### Work required
Please answer from the blog text below: according to historians, how long did the wisemen travel to find the babe?

Sunday, December 28, 2008

Christmas...Where Shepherds and Wisemen meet.

I enjoy Christmas. The older I get the more I enjoy watching others, especially the youngsters, enjoy it. For me, Christmas pleasure comes from being with my family and friends. Oh, and...I really love to eat the sweets too! Togetherness is the essence of Christmas.

The story of Christmas, it occurred to me, has much to do with bringing people together. No where is that more evident than the two groups who attended the nativity...wisemen and shepherds. Just their differences of culture could have been a major distraction. Think of it!

Historians say the wisemen traveled as much as two years to find the babe. They were obviously studied men. They knew the signs in the heavens...astronomers we call them today. Wisemen were called such because they were indeed wise. Without a doubt they knew the prophecies of the Old Bible. Dare I say any who will become a student of the Word can be classified as wise.
These were also men of means. It must have taken much money and provision to sustain them on their journey. Their gifts bore witness to their financial standing. To have gold, frankensince and myrr for gifts is more impressive than a tennis bracelet and a rolex watch!

Juxtaposed against the contrast of wealth is the humble shepherd. Shepherds were outdoorsmen, men who drifted from pasture to pasture, slept in tents and cooked over a campfire. Their skin was weathered, their whiskers were no doubt long and wooly. They smelled of smoke and had rough hands and breath. Their call to find baby Jesus was an instantaneous thing, much different than the pre-arranged trip of wisemen.

This brings me to a couple of points for your consideration. It doesn't matter how you get to Christ, just so you get there. Some have come from afar. They heard the Word, felt the pull, studied, took time, planned, calculated and finally arrived. Others had a sudden flash from the heavens and suddenly they were on their planning, no nothing except desire to find the King.

Once these two sharply different cast of characters made it to Bethlehem and to the manger out behind the Inn with a "No Vacancy" sign, there was something else important. Both groups refused to be distracted by the differences of those who knelt beside them. Let me ask you a question here. Wouldn't it be great if we could get our churches to do the same? I mean, once your church becomes known by a particular classification, you suddenly eliminate others from your midst. If you are an 'uppity' church, the country folk will likely look elsewhere for worship. Or, if you are the 'Cowboy Church' the business men in your area will not have the truck and boots to fit your mold. It is my belief that the church should be the one place where business man and cowboy, high society and poor, beautiful and not so beautiful, wise and unwise, cultured and uncultured can assemble together and kneel for worship. This can be done if our focus is on the babe in the manger and not on those who may dress differently than we do.

That is what Christmas is all about! Merry Christmas.

Wednesday, December 10, 2008

Hunting...More Than Shooting Animals

As a young boy I developed a love for hunting. My childhood friend and I were stalking birds with BB Guns when we were but 8 years old. Into my teen years I looked for opportunities to hunt. Often I found myself riding in vehicles full of grown men who were willing to take me, either because they recognized my love of the sport, or because I simply drove them crazy wanting to go along. Either way, I savored the moments then as I do now.

### Given information
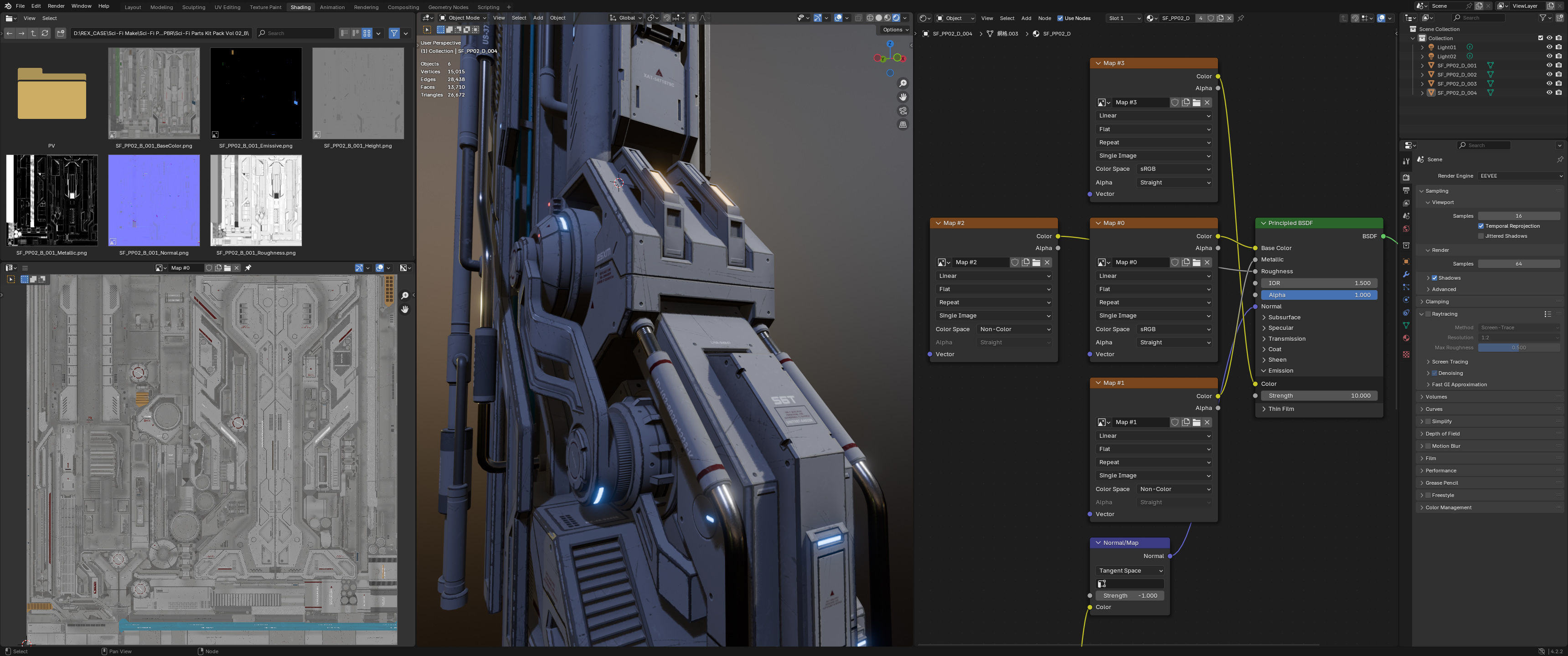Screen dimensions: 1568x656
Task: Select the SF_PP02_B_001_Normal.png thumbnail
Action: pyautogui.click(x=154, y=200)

### Final answer
As much as two years.